Operational Performance
The power island, which includes the gas turbine, heat recovery steam generator (HRSG), and steam turbine began operation on natural gas in October 1996. The gas turbine is a General Electric MS6001FA—a first-of-a-kind unit designed to operate at a 2,350 °F firing temperature on 140 Btu/standard cubic foot coal-derived synthetic gas (syngas). Overall, the power island performance was good, demonstrating a 94% availability in a base load operating mode. Early operations uncovered some quality control problems in the HRSG and an undersized gas turbine/generator coupling, which were easily resolved. Also identified was a shortcoming in the 2nd stage bucket shroud design, which caused a premature failure. The shroud on the periphery of the 2nd stage bucket in the hot gas path distorted radially and contacted and damaged the honeycomb seal blocks. General Electric replaced the bucket assembly and returned the damaged parts for root cause analysis.
Testing of the gasifier island included 18 separate start-up attempts, each ending with a malfunction and incorporation of modifications to improve system performance. The longest syngas production run was 25 hours and the cumulative hours totaled 127.5. Although brief, the operation proved the ability of the KRW gasifier to produce coal-derived syngas of the quality predicted by design—two runs achieved 145 Btu/standard cubic foot. The unit experienced accelerated temperature ramps during startup (once the bed is ignited), which induced spalling of the gasifier refractory and threatened the integrity of the ceramic candle filters in the hot gas particulate filtration system. Moreover, start-up used hot air, an oxidant, which has the potential to cause fires in a system normally operated in a reducing environment—residual fuel on or in components can catch fire if ignition temperatures are reached. A fire occurred during the last start-up and caused extensive damage to the hot gas particulate filtration system. At the close of the demonstration period, new inert gas start-up schemes were developed to address both rapid heat up and oxidation problems. Once up to temperature and operating, the gasifier proved easy to control.
Failure to remove fines from the hot gas particulate filtration (HGPF) vessel caused the bulk of failed start-ups. The system includes the HGPF, a screw feeder/cooler at the base of the HGPF, a filter fines collection bin (collection bin) to receive the HGPF fines, a filter fines depressurization bin (depressurization bin) to bring the system down to atmospheric pressure, and a filter fines feed bin (feed bin) to serve as a surge bin for the fines combustor. Testing led to development of several modifications to resolve the fines removal problems. Depressurization bin filters, through which vented gas passes to prevent emissions, were increased by an order of magnitude. Capacitance-type bin level detectors, including those in the HGPF, were replaced with nuclear level detection devices and vibration-based level detection, which subsequently functioned well. The HGPF vessel was further modified by incorporating a thermocouple array. Incorporation of Skimmer valves, providing a burst of high-pressure gas against the bin wall, in lieu of Evaser fluidizing nozzles, resolved the problem of fines bridging in the cone sections of the collection and depressurization bins.

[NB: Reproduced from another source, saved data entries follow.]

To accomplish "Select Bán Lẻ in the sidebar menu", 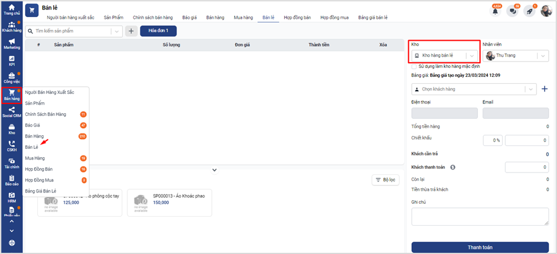I will pos(31,147).
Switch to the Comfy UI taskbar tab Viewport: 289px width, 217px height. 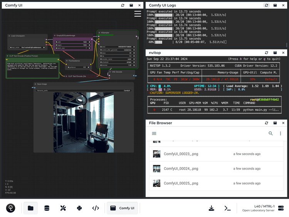pos(123,208)
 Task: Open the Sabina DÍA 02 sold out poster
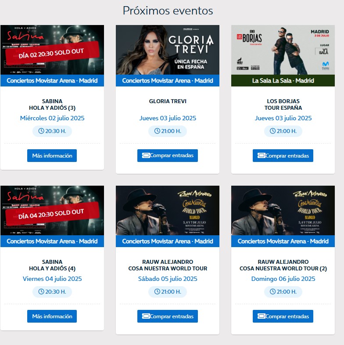pos(52,50)
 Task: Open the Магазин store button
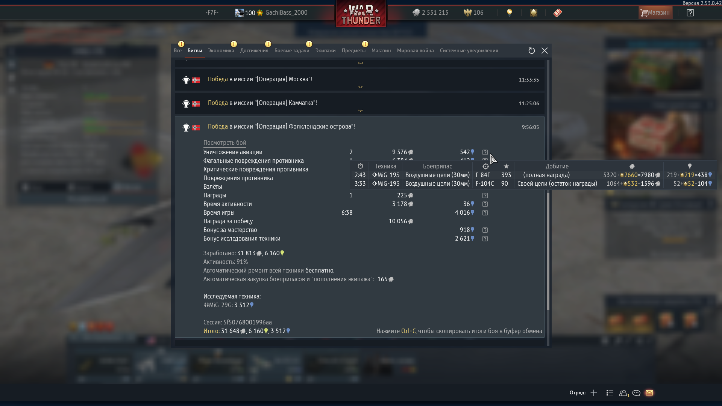(x=655, y=13)

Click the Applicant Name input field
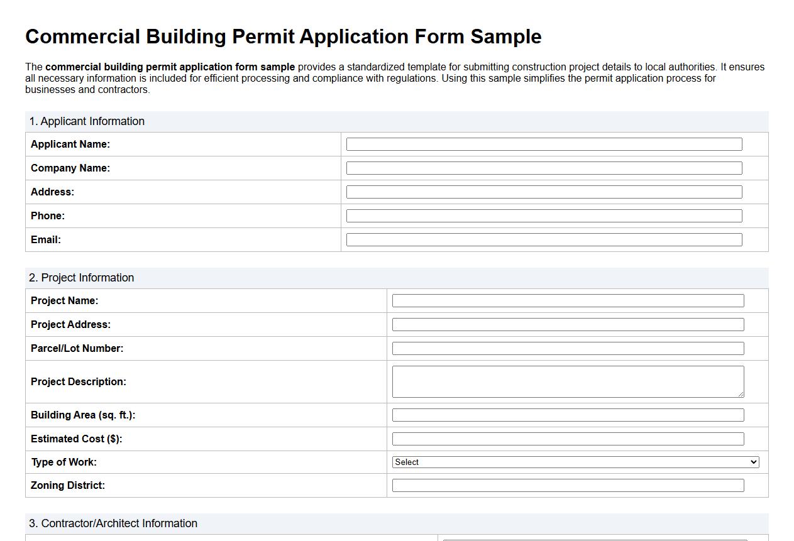543,144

HRSG in foreground and gasifier island in background.
Also, testing suggested modifying the hot gas particulate filter to improve durability and enhance protection for the gas turbine in the event of candle element failures. The ceramic candles are subject to failure from back-up of material in the fines removal system and thermal shock and fatigue failures. And, the safeguard devices (SGD), installed with each candle filter to plug upon candle failure, did not perform effectively. Moreover, candle breakage requires system shutdown because the broken pieces plug the fines removal system. Testing led to design of an alternative candle filter system that enhances durability and to SGD designs that show promise for major improvements.
Repeated start-ups, accelerated temperature ramps during start-up in early testing, and a two-layer refractory design resulted in spalling of the old refractory, which in turn plugged the LASH removal annulus. Moreover, the internal volume of the annulus proved to be too small to allow sufficient cooling of the LASH. Resolution included replacing the original two-layer refractory with new, single-layer refractory and fire brick in selected locations and increasing the annulus volume. The single castable layer of refractory, using a revised anchoring pattern, was installed from the grid area of the annulus up to 18 feet into the fluidized-bed region to provide the needed resistance
to fatigue failure.

Conveyor leading to coal storage facility.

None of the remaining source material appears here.